When Muslims conquered the Iberian Peninsula, they found big olive fields inherited from the Roman Empire. These plantations were very fruitful from an economic perspective, and they were cultivated following the techniques used in Roman times. The Middle Age Andalusi population called this tree az-zabbûq (which developed into the Spanish acebuche). The Andalusi culture recovered the status of the world’s primary producer of olive oil. In addition, Muslims added their own agriculture innovations, especially with regard to irrigation systems, such as the acequia (watercourses), aljibe (water deposits), and alberca (water ponds).
They also improved the techniques to obtain oil. The Spanish name of its fruit, aceituna, comes from the Arabic zaytuna, and its juice, aceite (oil), from the Arabic az-zayt. Many other terms linked to the oil field share their ethymology in Spanish and Arabic.
Muslims added their own agriculture innovations, especially with regard to irrigation systems, such as the acequia (watercourses), aljibe (water deposits), and alberca (water ponds).
The Muslims also extended its cultivation across the Peninsula, as reflected, still today, by its landscape, such as Seville, Jaen, the Alentejo in Portugal, among others.
Oletourism refers to Olive oil tourism, which has become part of the touristic offer of Spain today. It offers a new way of travelling, for all those looking for new leisure experiences. Picture yourself picking up olives the traditional way at an olive grove, to then visit the olive press and prepare your own olive oil. Or simply visiting an olive press to discover how this golden liquid is made, and learning to differentiate its quality.
There are olive routes signaled and organized in different regions of Spain, Greece, and other countries of the Mediterranean, as well as centennial trees –maybe even millennial–, that still live and can been seen, proudly, in Italian or Palestinian lands.

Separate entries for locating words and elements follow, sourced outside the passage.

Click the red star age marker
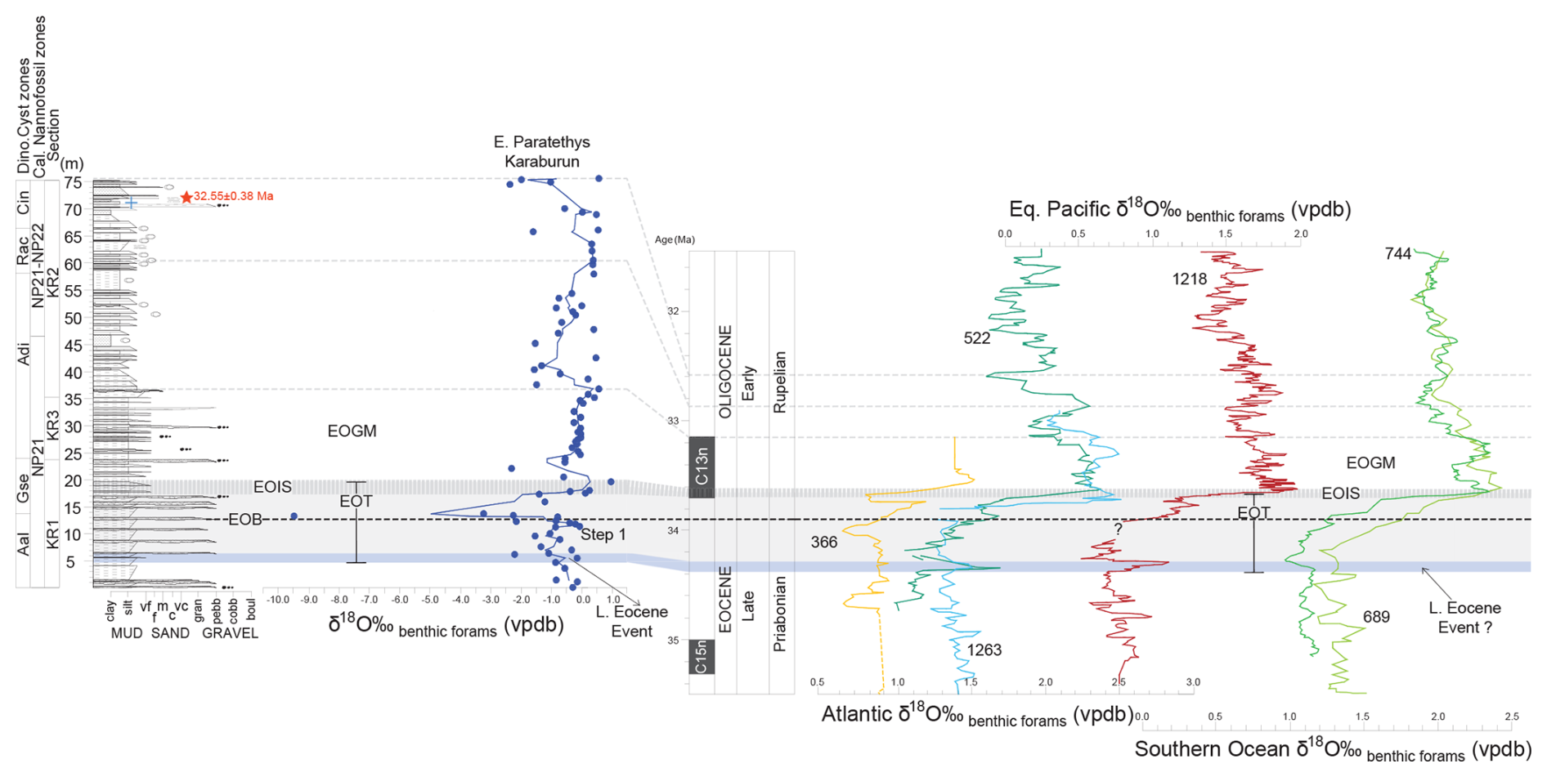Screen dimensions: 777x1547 (x=186, y=197)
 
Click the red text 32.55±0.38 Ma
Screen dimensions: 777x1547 (x=233, y=196)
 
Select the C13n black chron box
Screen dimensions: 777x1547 (x=702, y=467)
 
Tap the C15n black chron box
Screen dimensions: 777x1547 (x=702, y=657)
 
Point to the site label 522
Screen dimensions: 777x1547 (x=977, y=338)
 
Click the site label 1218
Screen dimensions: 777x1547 (x=1189, y=279)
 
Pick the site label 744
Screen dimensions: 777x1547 (x=1398, y=254)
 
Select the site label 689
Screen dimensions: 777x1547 (x=1376, y=617)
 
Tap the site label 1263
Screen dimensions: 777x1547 (x=984, y=650)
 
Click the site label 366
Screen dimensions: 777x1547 (x=824, y=543)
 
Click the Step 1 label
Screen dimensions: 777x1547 (x=603, y=535)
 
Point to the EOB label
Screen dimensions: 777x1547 (x=245, y=520)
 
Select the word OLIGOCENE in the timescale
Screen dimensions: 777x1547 (x=724, y=372)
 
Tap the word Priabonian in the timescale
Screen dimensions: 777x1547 (x=779, y=614)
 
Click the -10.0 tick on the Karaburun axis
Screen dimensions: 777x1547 (x=278, y=600)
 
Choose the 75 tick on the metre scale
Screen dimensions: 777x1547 (x=74, y=183)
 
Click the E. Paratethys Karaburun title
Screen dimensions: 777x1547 (x=541, y=152)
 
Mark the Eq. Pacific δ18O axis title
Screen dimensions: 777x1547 (x=1179, y=211)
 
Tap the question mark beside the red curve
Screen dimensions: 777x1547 (x=1118, y=529)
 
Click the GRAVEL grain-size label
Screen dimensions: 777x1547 (x=230, y=633)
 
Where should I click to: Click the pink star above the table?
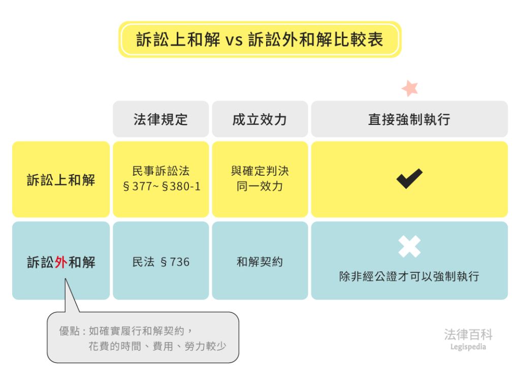[x=410, y=88]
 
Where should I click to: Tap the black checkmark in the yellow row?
[x=410, y=179]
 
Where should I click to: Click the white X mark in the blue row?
[x=410, y=246]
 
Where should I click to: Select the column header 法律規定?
[x=161, y=119]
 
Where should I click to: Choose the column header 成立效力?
[x=259, y=119]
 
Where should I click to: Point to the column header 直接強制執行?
[x=409, y=119]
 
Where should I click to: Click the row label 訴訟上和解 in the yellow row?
[x=61, y=180]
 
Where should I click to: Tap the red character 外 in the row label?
[x=61, y=263]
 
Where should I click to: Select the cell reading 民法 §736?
[x=161, y=262]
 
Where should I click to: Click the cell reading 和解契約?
[x=259, y=262]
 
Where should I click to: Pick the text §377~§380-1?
[x=162, y=186]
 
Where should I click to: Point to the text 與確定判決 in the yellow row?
[x=259, y=171]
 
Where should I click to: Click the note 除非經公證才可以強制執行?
[x=409, y=276]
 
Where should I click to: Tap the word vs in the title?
[x=234, y=40]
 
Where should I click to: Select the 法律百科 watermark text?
[x=468, y=334]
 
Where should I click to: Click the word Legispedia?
[x=468, y=347]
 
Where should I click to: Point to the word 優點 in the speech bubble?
[x=70, y=331]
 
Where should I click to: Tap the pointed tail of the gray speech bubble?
[x=66, y=279]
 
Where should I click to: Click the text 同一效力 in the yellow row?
[x=259, y=186]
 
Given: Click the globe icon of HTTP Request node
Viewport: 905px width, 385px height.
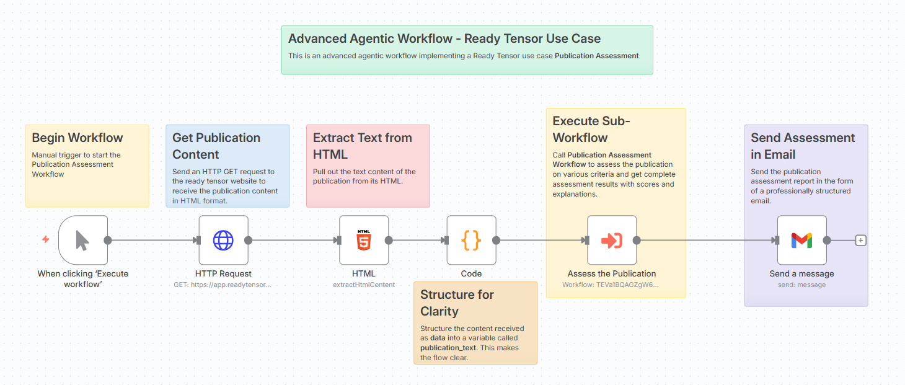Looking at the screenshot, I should pyautogui.click(x=223, y=240).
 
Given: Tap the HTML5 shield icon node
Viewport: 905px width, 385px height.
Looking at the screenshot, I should pyautogui.click(x=364, y=240).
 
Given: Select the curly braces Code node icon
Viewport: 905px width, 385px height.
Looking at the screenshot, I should pyautogui.click(x=471, y=240).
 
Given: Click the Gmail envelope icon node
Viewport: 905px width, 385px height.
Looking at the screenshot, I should pyautogui.click(x=801, y=240).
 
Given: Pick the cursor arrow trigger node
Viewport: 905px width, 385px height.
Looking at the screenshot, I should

Defending the Mediterranean olive grove
Last May, Casa Mediterráneo organized, in collaboration with the Institute for Farming and Fishing Research and Training (IFAPA, Instituto de Investigación y Formación Agraria y Pesquera), the workshop “Perspectives for the Olive Tree”, that gathered many experts on olive oil from all around the world, including the Spanish administration, in the town of Cabra (Córdoba, Spain, headquarters for IFAPA).
The opening act was presented by the local mayor, Fernando Priego; the director of the diplomatic institution, Javier Hergueta; and the chief executive of the International Olive Council (IOC), Abdellatif Ghedira.
One of the workshop’s main goal was to join forces in the defense and promotion of the olive tree in the Mediterranean. With this purpose, the participants signed the Declaration on Defense of the Mediterranean Olive Tree, which gathers the goals to reach in order to overcome the challenges, dangers and threats faced by this sector.
The seminar continued with a communication on the “Financial Perspectives and the Negotiation of the CAP”, presented by Pascual Navarro, general manager for the Coordination of the Domestic Market and other Community Policies, belonging to the Spanish Ministry of Foreign Affairs. The communication delved in the olive tree as a European identity symbol, that, although it has faced many different threats, continues to be a production system that feeds the population and needs to be profitable.
The workshop ended with a roundtable on “The future of the olive grove in the Mediterranean”, which discussed the situation of the different producer countries, the risks they face and their prospects for the future.